AUFGABENSTELLUNG. Führe das Interview über mutmaßliche russische Hackerangriffe auf Wahlen im Anschluss an Heckmanns letzte Frage fort.

====== TEXTAUSWAHL ======

Die USA gehen davon aus, dass russische Hacker in die US-Präsidentschaftswahl eingegriffen haben. Cybersicherheits-Experte Marcel Dickow hält solche Szenarien auch bei der Bundestagswahl für realistisch. Es gäbe mehrere Vorgänge, die darauf hindeuteten, sagte er im DLF.

Marcel Dickow im Gespräch mit Dirk-Oliver Heckmann | 30.12.2016
    Ein Mann sitzt vor einem Rechner mit Computer Quellcode auf dem Bildschirm.
    Die Sorge vor manipulierten Wahlkämpfen wächst. (picture alliance /dpa / Oliver Berg)
    Dirk-Oliver Heckmann: Marcel Dickow. Er ist Leiter der Forschungsgruppe Sicherheitspolitik bei der Stiftung Wissenschaft und Politik in Berlin Experte für Cybersicherheit. Schönen guten Tag, Herr Dickow!
    Marcel Dickow: Ich grüße Sie, Herr Heckmann!
    Heckmann: Herr Dickow, wie sicher ist es denn eigentlich aus Ihrer Sicht, dass Russland hinter diesem Hackerangriff gesteckt hat? Die US-Regierung sagt ja, sie ist sehr sicher, aber Beweise vorlegen tut sie nicht!

====== DATENAUSZUG ======

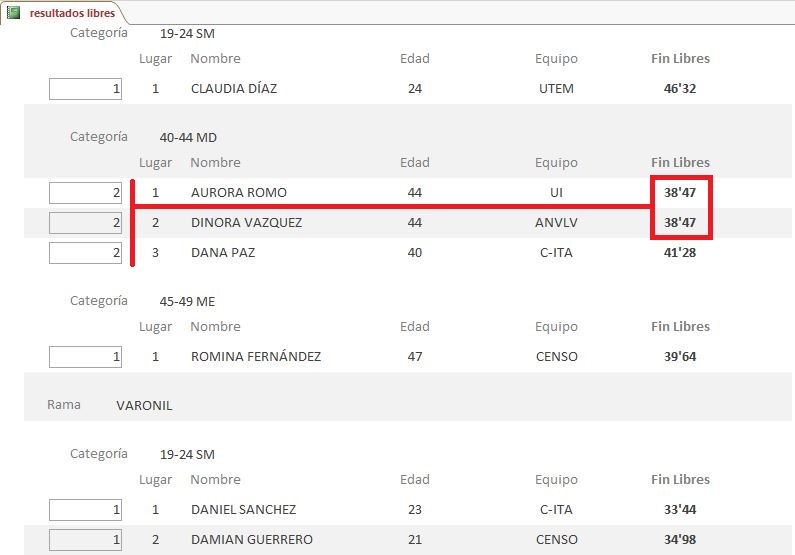
Task: Click the count box beside DANA PAZ
Action: pyautogui.click(x=85, y=252)
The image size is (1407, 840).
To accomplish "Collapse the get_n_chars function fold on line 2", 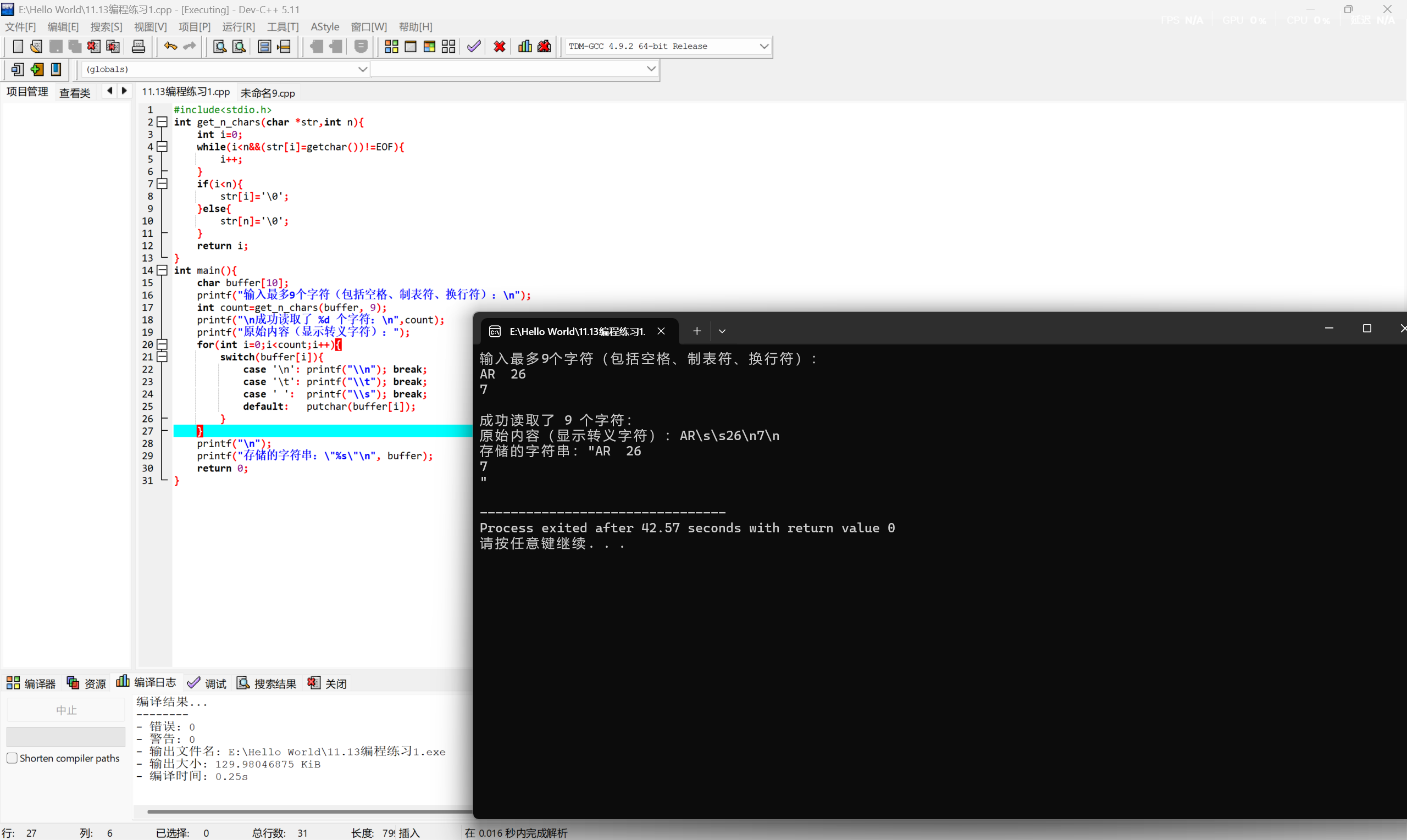I will click(x=163, y=122).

======

ERGEBNIS.
    Dickow: Also, zumindest für die US-amerikanischen Nachrichtendienste scheint der Fall klar zu sein. Für uns als unabhängige Beobachter ist das deutlich schwerer zu beurteilen. Die Aussage von Donald Trump, dass man sowieso nicht so genau wisse, wer im Cyberraum hinter welchen Aktivitäten steht, die ist natürlich auf eine Art naiv, aber sie beschreibt das Phänomen doch relativ angemessen. Dass es sehr schwer ist, nachzuweisen, wer tatsächlich was im Cyberraum macht. Deswegen ist der Cyberraum für viele Staaten, für viele Nachrichtendienste eben so interessant, weil man dort Dinge tun kann, die man im realen Raum sich nicht zu tun traut, weil sie eben sofort zurückverfolgt werden können.
    Heckmann: Aber die amerikanische Regierung scheint ja über Informationen zu verfügen, wonach die Spur in der Tat nach Moskau und dort auch in die Regierungszentrale führt.
    "Nachrichtendienste geben Informationen nicht im Detail preis"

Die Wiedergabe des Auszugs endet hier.